Laurent Pinsolle se demande si les récentes déclarations de notre ministre de l’agriculture, en réaction, à la chute des revenus agricoles, ne marquent pas un tournant dans la politique française en la matière.
« Nous, en Europe, nous sommes les champions d’un libre échange sans règles, sans contrôles, qui, à mon sens, est allé trop loin et doit être revisité ».
Cette critique de l’Europe ne vient pas de Nicolas Dupont-Aignan, mais bien de Bruno Le Maire. Simple posture ou vraie remise en question ?
Il faut dire que la crise de l’agriculture est aujourd’hui particulièrement sévère.
Le revenu des agriculteurs a ainsi baissé de 34% cette année, le ramenant à un niveau inférieur au début des années 1990 !
Et comme, parallèlement, le prix des produits agro-alimentaires n’évolue pas dans le même sens, il est parfaitement légitime que le ministre de l’agriculture affirme « qu’il faut une meilleure répartition de la valeur ajoutée, ce n’est pas normale qu’en période de crise, les seuls à trinquer, ce soient les producteurs ».

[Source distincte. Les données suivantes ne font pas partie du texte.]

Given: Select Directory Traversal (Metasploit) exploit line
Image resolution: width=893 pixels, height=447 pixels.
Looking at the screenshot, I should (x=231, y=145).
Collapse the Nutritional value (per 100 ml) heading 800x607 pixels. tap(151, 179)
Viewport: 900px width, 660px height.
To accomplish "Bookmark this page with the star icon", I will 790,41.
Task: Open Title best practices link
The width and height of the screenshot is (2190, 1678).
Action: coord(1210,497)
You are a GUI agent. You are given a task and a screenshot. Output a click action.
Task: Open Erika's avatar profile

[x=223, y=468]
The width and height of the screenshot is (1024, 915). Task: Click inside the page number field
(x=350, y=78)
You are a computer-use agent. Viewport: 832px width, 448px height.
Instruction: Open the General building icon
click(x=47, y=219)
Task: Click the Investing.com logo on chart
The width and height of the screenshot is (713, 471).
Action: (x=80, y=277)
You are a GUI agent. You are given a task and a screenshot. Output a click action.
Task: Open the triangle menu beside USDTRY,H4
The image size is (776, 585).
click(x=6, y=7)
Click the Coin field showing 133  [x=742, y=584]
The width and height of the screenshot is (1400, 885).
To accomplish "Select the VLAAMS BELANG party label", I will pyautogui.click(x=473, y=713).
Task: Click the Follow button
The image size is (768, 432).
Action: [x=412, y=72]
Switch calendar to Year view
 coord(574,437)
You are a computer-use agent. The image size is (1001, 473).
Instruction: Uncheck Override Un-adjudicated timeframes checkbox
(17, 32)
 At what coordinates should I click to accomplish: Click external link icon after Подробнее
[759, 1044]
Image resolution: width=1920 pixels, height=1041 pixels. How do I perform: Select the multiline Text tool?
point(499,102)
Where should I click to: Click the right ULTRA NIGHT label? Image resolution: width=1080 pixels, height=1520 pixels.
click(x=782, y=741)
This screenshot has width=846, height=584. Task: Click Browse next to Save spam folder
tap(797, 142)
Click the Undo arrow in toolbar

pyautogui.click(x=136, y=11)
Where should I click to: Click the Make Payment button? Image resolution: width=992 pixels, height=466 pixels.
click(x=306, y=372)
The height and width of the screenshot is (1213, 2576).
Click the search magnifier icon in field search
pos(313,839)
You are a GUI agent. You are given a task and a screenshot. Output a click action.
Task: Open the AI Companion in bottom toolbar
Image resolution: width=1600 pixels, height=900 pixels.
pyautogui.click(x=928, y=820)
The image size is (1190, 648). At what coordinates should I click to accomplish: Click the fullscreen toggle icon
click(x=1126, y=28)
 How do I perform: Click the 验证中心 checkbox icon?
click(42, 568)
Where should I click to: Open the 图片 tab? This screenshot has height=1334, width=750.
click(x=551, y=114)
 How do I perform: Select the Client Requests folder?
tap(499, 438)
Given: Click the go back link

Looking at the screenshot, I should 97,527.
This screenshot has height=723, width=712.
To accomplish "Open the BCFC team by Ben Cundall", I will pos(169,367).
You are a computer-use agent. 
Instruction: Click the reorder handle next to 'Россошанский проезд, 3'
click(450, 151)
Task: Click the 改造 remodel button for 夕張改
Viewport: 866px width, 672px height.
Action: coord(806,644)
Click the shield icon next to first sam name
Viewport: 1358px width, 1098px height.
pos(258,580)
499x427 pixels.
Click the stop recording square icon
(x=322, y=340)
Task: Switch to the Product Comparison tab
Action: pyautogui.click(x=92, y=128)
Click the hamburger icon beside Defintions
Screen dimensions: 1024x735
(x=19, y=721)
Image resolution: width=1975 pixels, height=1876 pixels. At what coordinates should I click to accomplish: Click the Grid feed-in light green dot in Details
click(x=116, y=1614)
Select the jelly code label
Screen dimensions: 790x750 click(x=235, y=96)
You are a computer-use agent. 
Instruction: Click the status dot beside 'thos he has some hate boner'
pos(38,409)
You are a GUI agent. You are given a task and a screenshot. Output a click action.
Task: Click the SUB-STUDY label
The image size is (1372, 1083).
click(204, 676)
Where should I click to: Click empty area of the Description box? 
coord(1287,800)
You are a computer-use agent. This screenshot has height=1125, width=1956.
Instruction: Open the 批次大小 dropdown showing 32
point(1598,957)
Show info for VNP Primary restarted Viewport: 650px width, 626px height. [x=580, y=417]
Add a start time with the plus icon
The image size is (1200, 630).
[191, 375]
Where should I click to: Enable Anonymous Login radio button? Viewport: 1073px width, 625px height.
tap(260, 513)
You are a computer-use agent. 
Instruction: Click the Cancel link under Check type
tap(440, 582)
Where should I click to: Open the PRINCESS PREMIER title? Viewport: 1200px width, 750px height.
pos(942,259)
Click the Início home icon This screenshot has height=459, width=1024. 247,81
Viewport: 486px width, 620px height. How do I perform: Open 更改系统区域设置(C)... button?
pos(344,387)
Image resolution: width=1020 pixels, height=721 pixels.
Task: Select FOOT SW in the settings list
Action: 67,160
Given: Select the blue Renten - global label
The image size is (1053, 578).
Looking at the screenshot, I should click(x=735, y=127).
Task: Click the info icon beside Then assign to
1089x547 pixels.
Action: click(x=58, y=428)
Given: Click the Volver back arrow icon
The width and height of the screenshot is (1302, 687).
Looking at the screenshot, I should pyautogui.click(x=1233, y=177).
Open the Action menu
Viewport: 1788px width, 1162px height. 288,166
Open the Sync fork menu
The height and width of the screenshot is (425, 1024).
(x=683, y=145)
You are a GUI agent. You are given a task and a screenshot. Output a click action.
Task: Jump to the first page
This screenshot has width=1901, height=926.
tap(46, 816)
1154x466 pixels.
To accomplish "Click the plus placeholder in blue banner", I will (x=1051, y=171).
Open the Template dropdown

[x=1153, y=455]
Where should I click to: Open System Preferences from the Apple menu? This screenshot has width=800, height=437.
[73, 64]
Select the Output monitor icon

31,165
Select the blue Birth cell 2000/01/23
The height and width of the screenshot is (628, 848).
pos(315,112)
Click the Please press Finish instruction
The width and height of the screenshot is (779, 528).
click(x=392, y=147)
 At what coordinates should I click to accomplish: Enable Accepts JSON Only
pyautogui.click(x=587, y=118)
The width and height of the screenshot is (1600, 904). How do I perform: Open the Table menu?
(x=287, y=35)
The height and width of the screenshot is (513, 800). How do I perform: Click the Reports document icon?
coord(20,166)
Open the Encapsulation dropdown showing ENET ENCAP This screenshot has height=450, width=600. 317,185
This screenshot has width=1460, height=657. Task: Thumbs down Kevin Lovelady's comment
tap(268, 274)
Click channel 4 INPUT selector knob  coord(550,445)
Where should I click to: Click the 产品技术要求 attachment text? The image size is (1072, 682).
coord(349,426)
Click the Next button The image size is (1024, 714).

Cette nouvelle déclaration semble donc indiquer que la France veut sérieusement remettre en cause les réformes de la PAC, comme l’annonçait la réunion de 22 ministres de l’agriculture à Paris il y a quelques jours.
Bruno Le Maire semble de plus en plus sérieux dans sa volonté de revenir sur la libéralisation excessive des marchés agricoles en Europe, au contraire de son prédécesseur, le très complaisant Michel Barnier, qui semblait avoir oublié qu’il ne travaillait plus à la Commission Européenne.
La réunion qui s’est tenue à Paris semble donc être le signe d’une véritable volonté de retour à une Politique Agricole Commune moins libérale et qui prendrait des libertés avec « la concurrence libre et non faussée », le Graal de la Commission. Car ce que nous annonce le ministre de l’agriculture est assez clair. Il prône un retour à la préférence communautaire et une relocalisation de la production, soulignant l’absurdité d’importer des pommes du Chili quand nous en produisons localement.
D’une part, on peut se réjouir qu’un ministre UMP rejoigne les positions de ceux qui dénoncent les ravages du tout-marché depuis près de 20 ans. Au moins, cela contribuera à populariser nos idées.
En revanche, on peut toujours rester interrogatif sur la volonté réelle du gouvernement de changer les choses. Nicolas Sarkozy a trop souvent dit tout et son contraire. Là, il semble que la détresse du monde paysan permette une prise de conscience des politiques, mais le doute reste permis.
Il faut espérer que les déclarations du ministre soient plus qu’une posture. A priori, cela semble le cas. Heureusement, car il y a urgence à agir pour sauver le monde agricole. Mais, il faudra passer sur le corps de vingt-cinq années de libéralisation sous l’égide de l’Europe.